Po meczu z Wigrami Suwałki rozmawialiśmy także z zawodnikiem gospodarzy – niepocieszonym Łukaszem Monetą.
Wyciągnęliście wnioski z meczu ligowego w Katowicach? Bo wynik był identyczny.
Cały czas wierzyliśmy, że możemy odwrócić losy meczu, chcieliśmy podjąć walkę, ale nie wyszło. Najgorszy mecz, jaki nam się przydarzył. Nie wiem, co się stało, naprawdę słabo wyglądaliśmy w tym spotkaniu. Przy pierwszej bramce był ewidentny błąd sędziego, bo Tomek Jarzębowski był faulowany, a dalej wiadomo jak się mecz potoczył. Gratuluję awansu zespołowi GKS i życzę powodzenia dalej.
Wydawało się po meczu z Rozwojem, że jesteście w gazie.
Nie można popadać w samozachwyt, liga to liga, a puchar rządzi się swoimi prawami, co pokazała poprzednia edycja, kiedy to Błękitni doszli do półfinału. My chcieliśmy przejść do następnej rundy, ale nie wiem co się stało, że zagraliśmy tak słaby mecz.
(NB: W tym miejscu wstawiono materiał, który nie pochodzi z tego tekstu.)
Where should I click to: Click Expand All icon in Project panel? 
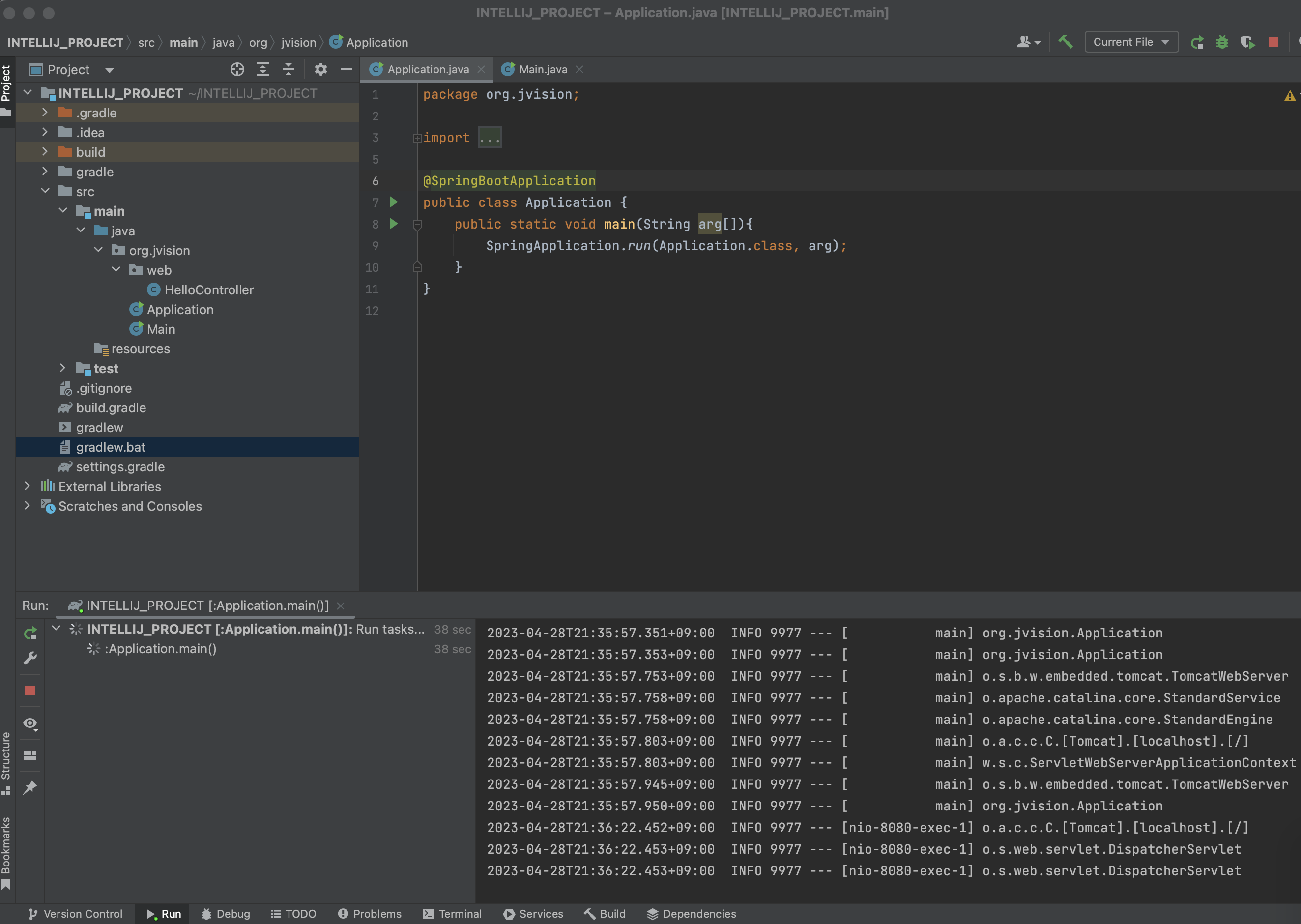click(263, 69)
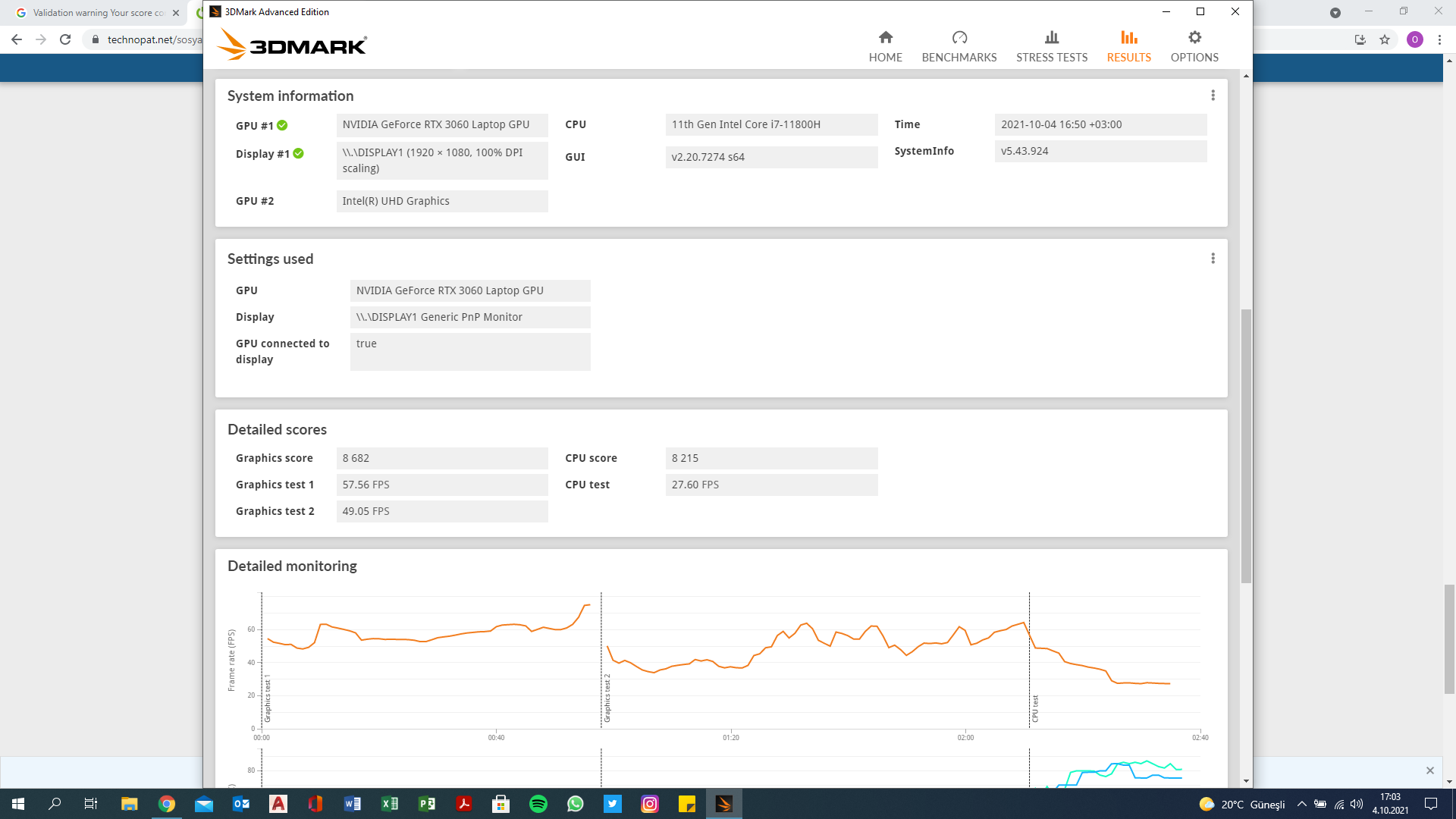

W sobotę kolejny mecz – zdążycie dojść do siebie?
Musimy, nie ma innego wyjścia. Po meczu jeszcze rozpamiętujemy i chcemy wyciągać wnioski, z tych dobrych rzeczy – których było niewiele, i złych, które trzeba poprawić, aby w sobotę w Sosnowcu zdobyć punkty – takie jest zadanie na ten mecz.
Akcje ofensywne wam się zupełnie nie kleiły, ale mieliście też trochę szczęścia, bo GKS wyprowadzał groźne kontry.
W końcówce chcieliśmy już grać na aferę, ale nic z tego nie wyszło. GKS też chciał nas skontrować, ale nie strzelili trzeciej bramki.
W listopadzie rewanż w lidze.
Miejmy nadzieję, że ten rewanż się uda.